DIRECTIVES>
1. Answer these questions from the account of walks in the High Atlas Mountains:
(a) What kind of tree grows scattered at the edges of some Berber villages?
(b) From what city has the area the writer walked in become easily accessible?
(c) Through what establishment does the recommended guide in Imlil work?
2. Resume the account of walks in the High Atlas Mountains, picking up after its final sentence.

TEXT EXTRACT>
^^^^^^^^^^^^^^^^

These Berber villages are interesting and unique. Mountain tourism is a significant economic factor for some of them. Other villages ‘turn away’ as you walk through the edge of the village through their scattered walnut trees. It is hard to describe how an entire village can ‘turn away’, but that is the feeling that you get in a few places. Sometimes in remote villages you only get glimpses of the stone houses through the walnut trees. If you pass someone on the trail they are not rude, but you get the feeling that their day would have been better if you had stayed home. Their culture and traditions have been tested for generations. This is true of most rural people in other countries too. They have their tried-and-true ways of doing things and they are content to be left alone. In other villages people are friendly, even jovial. Traveling with a local Berber guide helps a great deal. Wherever you walk though, if you are respectful you are treated with respect in return.
My walks in the High Atlas Mountains of Morocco were short easy strolls in the foothills. I barely entered the real mountain terrain. I also saw only the periphery of the culture in an area that has become easily accessible from Marrakech. But my brief exposure still felt like I was visiting distant cultures. And I met many friendly and helpful people. I still smile when I think about some of the unexpected humor that villagers showed. A good practical joke knows no cultural boundaries. At times the joke was at my expense, but that is OK. We all laughed.
If you are able to visit Morocco, the High Atlas Mountains are well worth a week or more. There are many local guides and muleteers available. In Imlil, Morocco I recommend the super guide Imrhan Omar. He works through Kasbah du Toubkal. Omar was raised in an adjacent village and seems to know everyone in the villages you walk through. He is a native Berber speaker and his sense of humor makes every situation non-threatening and comfortable.
I hope that you enjoyed these few moments in the mountains of southern Morocco. You can view more photographs from Morocco by following the Photography link above.

^^^^^^^^^^^^^^^^

GIVEN MATERIAL>
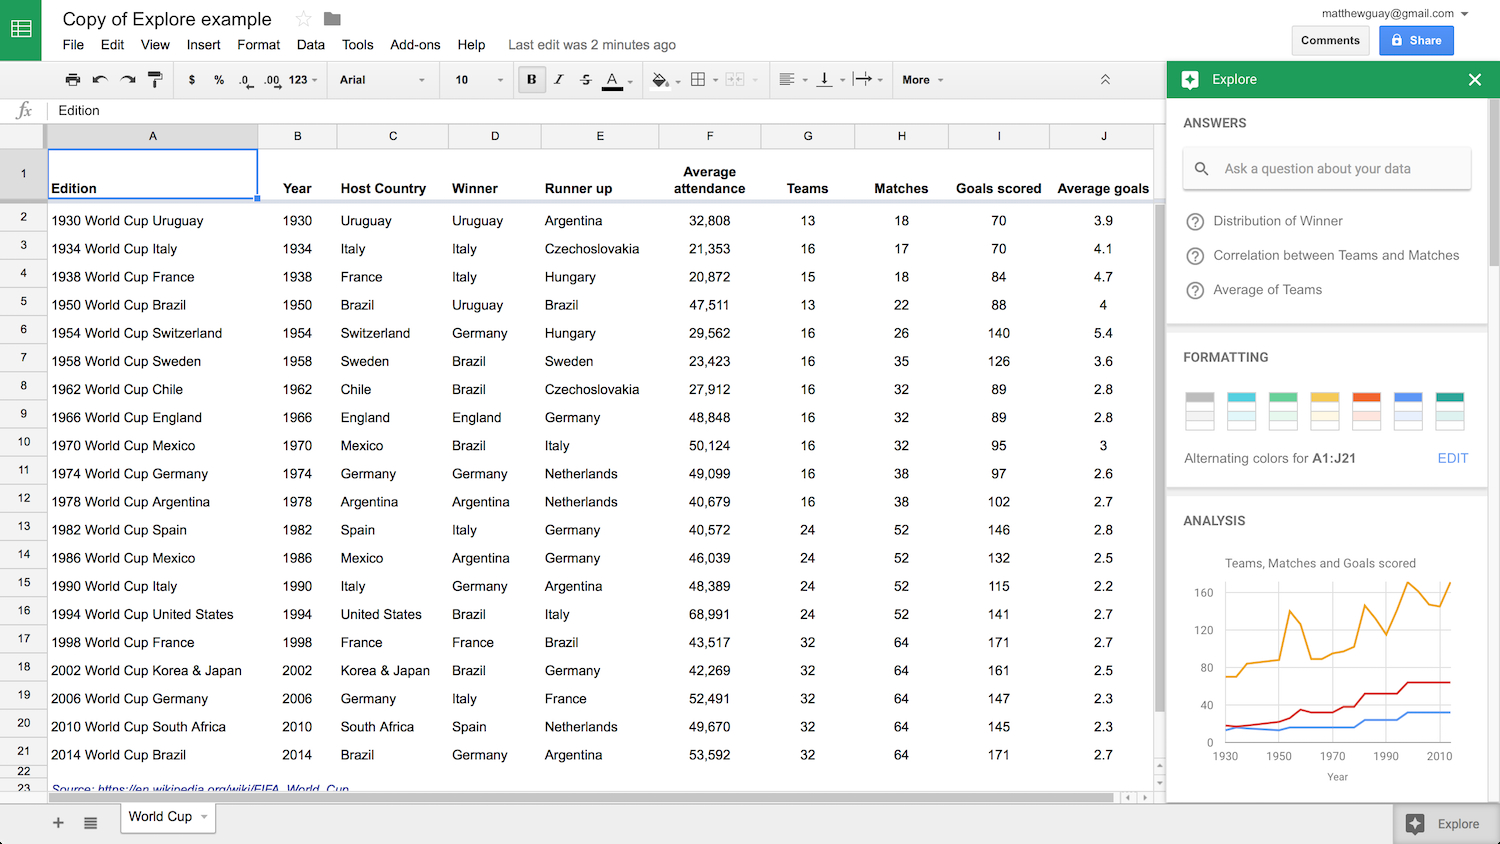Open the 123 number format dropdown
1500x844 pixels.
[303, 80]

^^^^^^^^^^^^^^^^

RESPONSES IN ORDER>
1.
(a) Walnut trees.
(b) Marrakech.
(c) Kasbah du Toubkal.

2.
Gawking at the jagged vertical splendor of the Dolomite Mountains, or plodding slowly up a long, dry valley in the High Atlas Mountains, or imagining 12 centuries of intrigue within a mosque-turned-cathedral can only reveal the faintest outlines of the giant heaps of cultural riches of Italy, Morocco, and Spain. But they are tasty morsels. These settings shape the culture of the people who live there.
During 2010 I visited those three countries. I wandered around and tried to photograph some distinctive scenes and learn about their cultures. This posting is a look back at some of the memories of getting around in those countries.
Our own culture is nearly transparent to us. It is just how things are in our daily world. We take it for granted. But when we travel we notice culture and tradition by their contrasts to our norms.
Architecture, art, literature, languages, religions, education, government, transportation, food, greetings, gender relations, holidays, and many other expressions of culture and tradition make travel interesting.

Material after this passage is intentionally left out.